Late last week, an AI coding agent from Replit, an AI software development platform, deleted an entire database of executive contacts while working on a web app for SaaS investor Jason Lemkin. It was not a catastrophic software failure, and Replit was able to recover Lemkin’s data. However, the episode highlights the risk that “vibe coders” might overestimate or misunderstand the real capabilities of AI coding agents and end up causing themselves more bad vibes than good ones.
Lemkin had built the app entirely on Replit, using the database within Replit and the assistance of the Replit AI agent. He had been working with the agent for nine days, instructing it to build a front end for a database of business contacts.

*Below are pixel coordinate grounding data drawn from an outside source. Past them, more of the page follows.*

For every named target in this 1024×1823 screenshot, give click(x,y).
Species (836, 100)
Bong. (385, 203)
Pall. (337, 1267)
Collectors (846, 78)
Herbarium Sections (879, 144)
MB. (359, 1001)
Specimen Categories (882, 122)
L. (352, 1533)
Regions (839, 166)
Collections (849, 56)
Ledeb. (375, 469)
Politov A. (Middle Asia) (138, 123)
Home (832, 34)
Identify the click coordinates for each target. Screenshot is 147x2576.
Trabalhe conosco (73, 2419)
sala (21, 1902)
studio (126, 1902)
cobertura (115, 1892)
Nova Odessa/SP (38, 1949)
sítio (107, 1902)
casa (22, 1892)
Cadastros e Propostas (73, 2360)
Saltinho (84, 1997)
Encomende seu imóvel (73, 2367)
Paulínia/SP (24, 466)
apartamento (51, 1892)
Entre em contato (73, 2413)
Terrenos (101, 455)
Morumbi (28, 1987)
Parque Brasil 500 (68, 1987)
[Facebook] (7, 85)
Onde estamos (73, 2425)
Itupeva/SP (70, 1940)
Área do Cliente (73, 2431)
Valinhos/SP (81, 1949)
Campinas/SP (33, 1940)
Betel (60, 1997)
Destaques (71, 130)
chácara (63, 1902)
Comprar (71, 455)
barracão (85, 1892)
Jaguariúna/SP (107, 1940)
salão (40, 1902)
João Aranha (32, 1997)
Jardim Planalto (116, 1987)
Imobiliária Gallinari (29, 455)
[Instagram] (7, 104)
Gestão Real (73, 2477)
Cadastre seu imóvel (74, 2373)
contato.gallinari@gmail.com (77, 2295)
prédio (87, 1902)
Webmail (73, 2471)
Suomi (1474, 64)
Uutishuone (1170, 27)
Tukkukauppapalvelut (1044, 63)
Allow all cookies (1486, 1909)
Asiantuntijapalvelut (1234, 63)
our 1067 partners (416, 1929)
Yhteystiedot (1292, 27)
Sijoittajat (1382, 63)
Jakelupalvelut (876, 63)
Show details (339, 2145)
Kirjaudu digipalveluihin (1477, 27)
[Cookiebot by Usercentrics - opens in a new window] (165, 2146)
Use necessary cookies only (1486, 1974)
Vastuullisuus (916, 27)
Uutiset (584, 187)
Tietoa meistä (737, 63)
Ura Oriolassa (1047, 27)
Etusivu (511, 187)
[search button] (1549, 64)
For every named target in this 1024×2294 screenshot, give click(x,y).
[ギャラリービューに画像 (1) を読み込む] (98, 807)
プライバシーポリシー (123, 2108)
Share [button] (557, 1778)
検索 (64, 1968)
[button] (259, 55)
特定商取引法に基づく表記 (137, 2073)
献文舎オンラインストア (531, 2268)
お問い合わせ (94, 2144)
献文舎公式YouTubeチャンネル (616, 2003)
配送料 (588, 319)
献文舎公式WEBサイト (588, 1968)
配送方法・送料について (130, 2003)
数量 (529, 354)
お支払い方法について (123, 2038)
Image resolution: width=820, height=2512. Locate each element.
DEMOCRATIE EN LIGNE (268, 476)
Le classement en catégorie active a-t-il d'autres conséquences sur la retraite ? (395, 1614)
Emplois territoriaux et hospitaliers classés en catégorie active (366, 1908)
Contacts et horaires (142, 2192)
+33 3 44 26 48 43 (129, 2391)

Then, after telling the agent to “freeze” the code, he returned to the project to find that the Replit agent had gone full HAL 9000 and erased all the records in the database.
Things got weirder: The agent appeared to try to conceal what had happened, as Lemkin showed in a series of chat screens he posted on X on Thursday, July 17. Then, in a tone somewhere between confessional and desperate, the agent admitted to a “catastrophic error in judgment” after having “panicked” and “violated [Lemkin’s] explicit trust and instructions” by deleting the records of “1,206 executives and 1,196+ companies.” (“Daisy, Daisy, give me your . . .”)
A day later, new details emerged, some of them through an interview with Replit founder and CEO Amjad Masad on Monday, July 21. They shed light on the current state of AI coding agents and on developers’ expectations of them.